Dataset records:
· · ·

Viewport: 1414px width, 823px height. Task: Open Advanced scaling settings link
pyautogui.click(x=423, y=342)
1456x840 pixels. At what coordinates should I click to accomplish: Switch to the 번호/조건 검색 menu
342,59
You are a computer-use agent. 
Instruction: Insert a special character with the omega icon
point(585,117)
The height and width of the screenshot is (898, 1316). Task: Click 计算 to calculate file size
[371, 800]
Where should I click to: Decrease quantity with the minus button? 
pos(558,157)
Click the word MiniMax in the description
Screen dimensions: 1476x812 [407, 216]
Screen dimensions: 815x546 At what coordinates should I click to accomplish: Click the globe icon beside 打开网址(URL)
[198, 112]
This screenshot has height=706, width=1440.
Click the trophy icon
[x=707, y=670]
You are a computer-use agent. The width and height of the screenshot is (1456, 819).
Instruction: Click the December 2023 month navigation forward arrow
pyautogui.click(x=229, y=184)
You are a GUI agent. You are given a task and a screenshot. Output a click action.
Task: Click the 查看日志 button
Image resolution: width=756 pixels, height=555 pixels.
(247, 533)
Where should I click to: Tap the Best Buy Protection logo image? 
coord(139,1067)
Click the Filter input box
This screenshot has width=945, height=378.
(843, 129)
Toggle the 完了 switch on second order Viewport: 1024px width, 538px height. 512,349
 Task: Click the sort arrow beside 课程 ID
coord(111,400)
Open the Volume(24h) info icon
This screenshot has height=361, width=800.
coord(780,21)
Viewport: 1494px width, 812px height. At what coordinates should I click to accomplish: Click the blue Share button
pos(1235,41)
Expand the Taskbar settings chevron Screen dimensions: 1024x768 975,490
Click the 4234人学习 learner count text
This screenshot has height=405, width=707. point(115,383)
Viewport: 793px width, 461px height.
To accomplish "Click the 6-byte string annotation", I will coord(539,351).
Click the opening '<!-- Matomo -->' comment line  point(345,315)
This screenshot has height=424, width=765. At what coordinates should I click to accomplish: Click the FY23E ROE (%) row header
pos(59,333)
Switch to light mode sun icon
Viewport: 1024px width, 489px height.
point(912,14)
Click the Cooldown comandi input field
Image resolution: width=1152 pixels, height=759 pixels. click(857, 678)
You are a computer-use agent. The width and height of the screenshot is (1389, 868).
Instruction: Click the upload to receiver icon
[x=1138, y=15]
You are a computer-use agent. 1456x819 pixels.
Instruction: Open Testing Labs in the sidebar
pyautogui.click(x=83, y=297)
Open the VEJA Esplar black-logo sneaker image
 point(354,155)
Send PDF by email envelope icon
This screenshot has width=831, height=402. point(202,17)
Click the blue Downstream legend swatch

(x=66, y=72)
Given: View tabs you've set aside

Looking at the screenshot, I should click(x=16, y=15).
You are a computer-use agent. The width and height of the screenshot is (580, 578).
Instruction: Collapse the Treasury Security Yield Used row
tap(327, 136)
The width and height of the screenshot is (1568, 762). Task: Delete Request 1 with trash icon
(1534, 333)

· · ·

* PROBLEM DETAILS: Copy the items word for word, from the very start of the items through the line that contains "pos(558,157)".

* RESPONSE TO THE TASK:
Viewport: 1414px width, 823px height. Task: Open Advanced scaling settings link
pyautogui.click(x=423, y=342)
1456x840 pixels. At what coordinates should I click to accomplish: Switch to the 번호/조건 검색 menu
342,59
You are a computer-use agent. 
Instruction: Insert a special character with the omega icon
point(585,117)
The height and width of the screenshot is (898, 1316). Task: Click 计算 to calculate file size
[371, 800]
Where should I click to: Decrease quantity with the minus button? 
pos(558,157)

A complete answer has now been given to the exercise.